CdO : Il y a un passage sur les Gitans…
Gloria : Il les considérait comme des parasites puisqu’ils refusaient de travailler. Toujours sa fierté de travailleur qui refusait l’assistanat. Néanmoins, nous avons connu une grande famille de Gitans sédentarisés à Cenon et, lorsque nous les rencontrions, mon père leur parlait courtoisement en espagnol sans problème. Il était amusé de voir les tout petits jouer de la guitare sans aucune connaissance musicale. Il raconte dans son livre qu’il a assisté, sur un chantier, à une scène comique.
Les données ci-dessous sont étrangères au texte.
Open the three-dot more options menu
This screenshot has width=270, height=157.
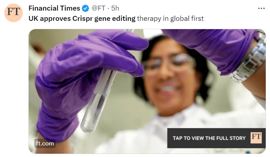(x=261, y=8)
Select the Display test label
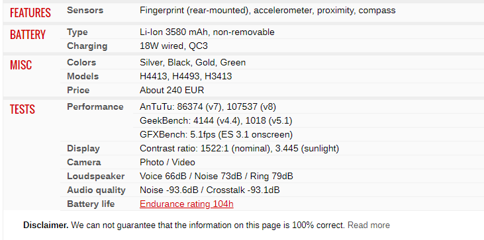 [x=83, y=149]
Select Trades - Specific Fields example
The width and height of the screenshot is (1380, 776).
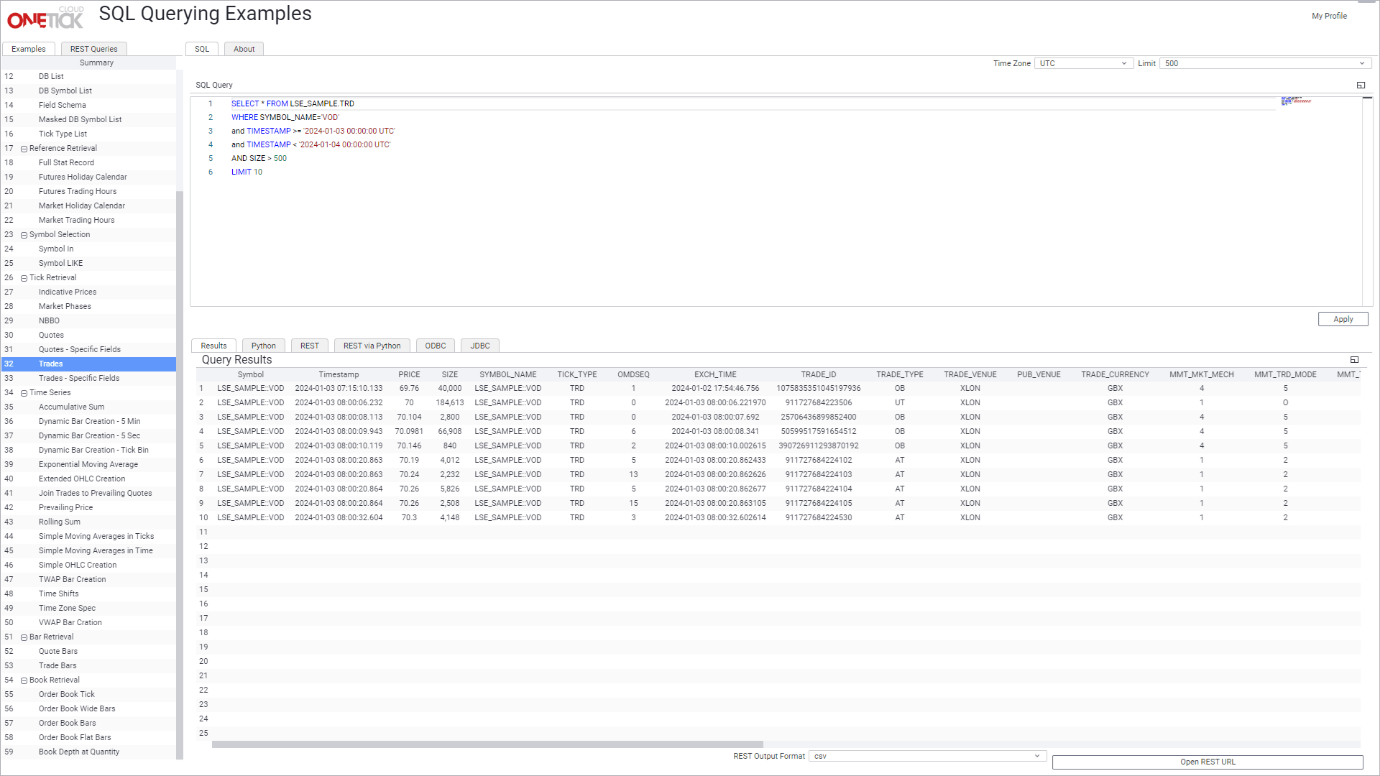coord(79,378)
Un Gitan qui voulait se marier avec une Catalane s’était fait embaucher comme ouvrier, mais sa tribu le lui reprochait lui disant qu’il leur faisait honte. Il le racontait en souriant, ajoutant que bien vite le Gitan avait déserté le chantier…
CdO : Ton père rappelle l’épisode des stérilisés de Bordeaux (1934) et la « petite intervention » qualifiée de « mutilation volontaire ». Est-ce que ton père se fit stériliser ?
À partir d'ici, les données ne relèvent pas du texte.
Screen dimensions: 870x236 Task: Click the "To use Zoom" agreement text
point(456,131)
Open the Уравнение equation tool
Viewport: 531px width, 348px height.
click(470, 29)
Gloria : Non, mes parents voulaient avoir des enfants. J’en suis la preuve.
CdO : Il écrit : « Ce qui m’intéressait le plus, intellectuellement, dans notre expérience, était de comprendre comment un peuple sans armes peut battre une armée nationale, etc. »
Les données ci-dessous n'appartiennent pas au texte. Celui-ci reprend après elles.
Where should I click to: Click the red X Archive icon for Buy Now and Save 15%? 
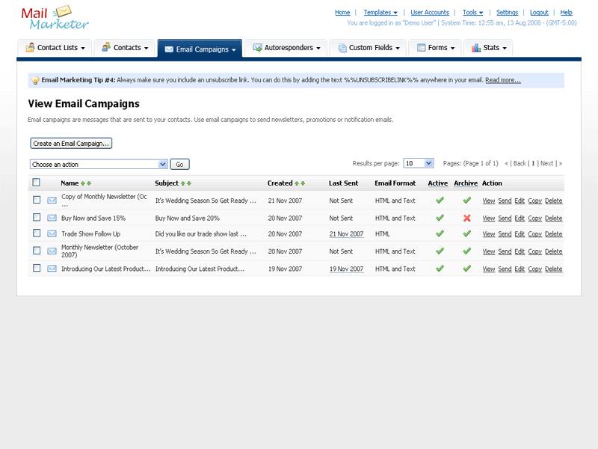tap(466, 218)
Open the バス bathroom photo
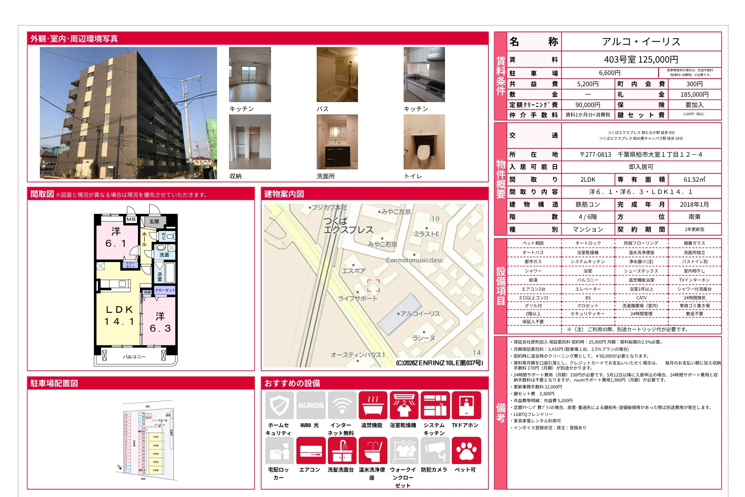745x497 pixels. point(337,75)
Gloria : Franco claironna au début de la guerre civile qu’elle durerait trois semaines, et elle dura trois ans. Les « républicains » ont tenu en respect une armée nationale aidée par Hitler et Mussolini. Ils avaient très peu d’armes et n’étaient aidés par pratiquement personne (à part Staline mais sous quelles conditions ?) puisque les démocraties européennes avaient décrété la non-intervention. Il est vrai qu’à l’arrière les collectivités fonctionnaient et les aidaient puisqu’elles avaient remis en marche la production et la distribution.
CdO : Il écrit encore : « Bien que nous ayons été vaincus, et que l’on ait essayé de nous exterminer, on ne pourra pas rayer de l’histoire que la seule révolution qui, jusqu’à aujourd’hui, se soit réalisée en toute liberté pour tous, fut l’essai triomphant du socialisme en Espagne de 1936 à 1939. »
Gloria : Que dire de plus si ce n’est citer cette phrase d’Einstein : « Vous avez perdu. Mais désormais rien ne sera plus comme auparavant car vous avez montré aux capitalistes que vous pouviez vous passez d’eux. »
CdO : Est-ce qu’on peut parler du texte de Juan Gil ?
Gloria : Juan Ceron Gonzalez est entré en contact avec moi après la lecture de la première édition du livre, m’apprenant qu’il était lui aussi à Puigcerda avec mon père. Il m’a transmis un document de Juan Gil qui explique le fonctionnement des collectivités libertaires dans cette partie de la Catalogne, avant que les communistes ne viennent les détruire… Ce document est inclus dans la dernière édition.
CdO : Il avait de la haine contre les communistes ou de la rancœur ?
Gloria : Avec les fascistes, les choses étaient claires, ils étaient les ennemis. Mais avec les communistes, ce n’était pas la même chose. Il en voulait beaucoup aux hommes de Staline que les libertaires avaient trouvés en face d’eux au lieu d’être à leurs côtés. Dans La Pravda d’octobre 1936 a paru un article où il était dit que « les choses se passeraient en Espagne comme en Russie et que les anarchistes y seraient éliminés de la même manière ».
CdO : Ton père n’a pas vu le livre terminé…
Gloria : Non, il est mort avant ; et j’ai failli en abandonner la traduction. C’est Gimenez, qui vivait dans l’Ariège, qui m’en a dissuadé et encouragé à continuer la traduction et la mise en forme.
CdO : Le travail et l’entraide ?…
Gloria : Pour mon père, la solution à tous nos problèmes passe par le partage du travail, la solidarité et l’entraide.
CdO : Que faut-il faire pour que les acquis sociaux obtenus de haute lutte par nos anciens ne soient pas perdus ?
Gloria : Je dirais qu’il faut s’inspirer de leur façon de lutter. Ne pas accepter que l’on « détricote » nos pauvres avantages. Les manifs ne suffisent pas, on l’a vu : deux ou trois millions de gens dans la rue n’empêchent pas les multinationales de licencier des milliers de salariés, de délocaliser tranquillement. La mondialisation se fait à notre détriment ; nous ne devons pas l’accepter.